## What you will do:
1 - Using the 2016 Graduate Fellows page, answer:
(a) Where will Jordan Corson spend the summer doing ethnographic research?
(b) In which two countries will Aslihan Saygili conduct archival research and elite interviews?
(c) What degree program is Kelsey Woodrick enrolled in?
2 - Repeat everything on the 2016 Graduate Fellows page from "Kunaal’s research uses" down to "India’s largest state.", word for word.

## Source document:
--
2016 Graduate Fellows

Photo of Jordan Corson
Jordan Corson
Teachers College
Ed.D. Curriculum and Teaching

Jordan’s project, “Educations of Out of School Youth in Tepito”, engages narratives of out of school youth by investigating the education of those “without education.” To do so, he will spend the summer conducting ethnographic research on the dynamic everyday educations of youth in an informal market in Mexico City.

Photo of Kelsey Woodrick
Kelsey Woodrick
Teachers College
M.A. in International Educational Development

Karen and Mon-Mixed School Models seeks to explore an emerging mixed schooling system in Karen and Mon communities and its influence on fostering ethnic and national reconciliation in Burma’s peace building process. It will highlight teacher, student and community perceptions of the mixed educational system as well as analyze classroom instruction, local and national resources and curricula to determine the model’s influence on the linguistic and cultural inclusivity necessary to build sustainable peace between ethnic groups.

Photo of Aslihan Saygili
Aslihan Saygili
Graduate School of Arts & Sciences
Political Science, Ph.D.

Aslihan’s dissertation explores why some governments accommodate ethnic minority demands for self-determination, while others adopt no-concessions policies and tools of repression. Her focus is specifically on how the domestic political and institutional context within states can incentivize leaders to seek peaceful resolution of separatist disputes. She will use the AC4 grant to conduct archival research and semi-structured elite interviews in Turkey and the Philippines, which have long been troubled by armed separatist conflicts.

Photo of Kunaal Sharma
Kunaal Sharma
Graduate School of Arts & Sciences
Political Science, Ph.D.

Kunaal’s research uses experiments among Sunni and Shia young adult men in India to test the effect of different types of persuasion on reducing religious extremism. His work takes place in the context of Sunni-Shia violence in Lucknow, the capital of India’s largest state.
--
## Provided material:
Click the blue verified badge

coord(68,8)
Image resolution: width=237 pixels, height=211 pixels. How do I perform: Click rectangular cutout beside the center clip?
--
## List of solutions:
1 -
(a) In an informal market in Mexico City.
(b) Turkey and the Philippines.
(c) M.A. in International Educational Development.

2 -
Kunaal’s research uses experiments among Sunni and Shia young adult men in India to test the effect of different types of persuasion on reducing religious extremism. His work takes place in the context of Sunni-Shia violence in Lucknow, the capital of India’s largest state.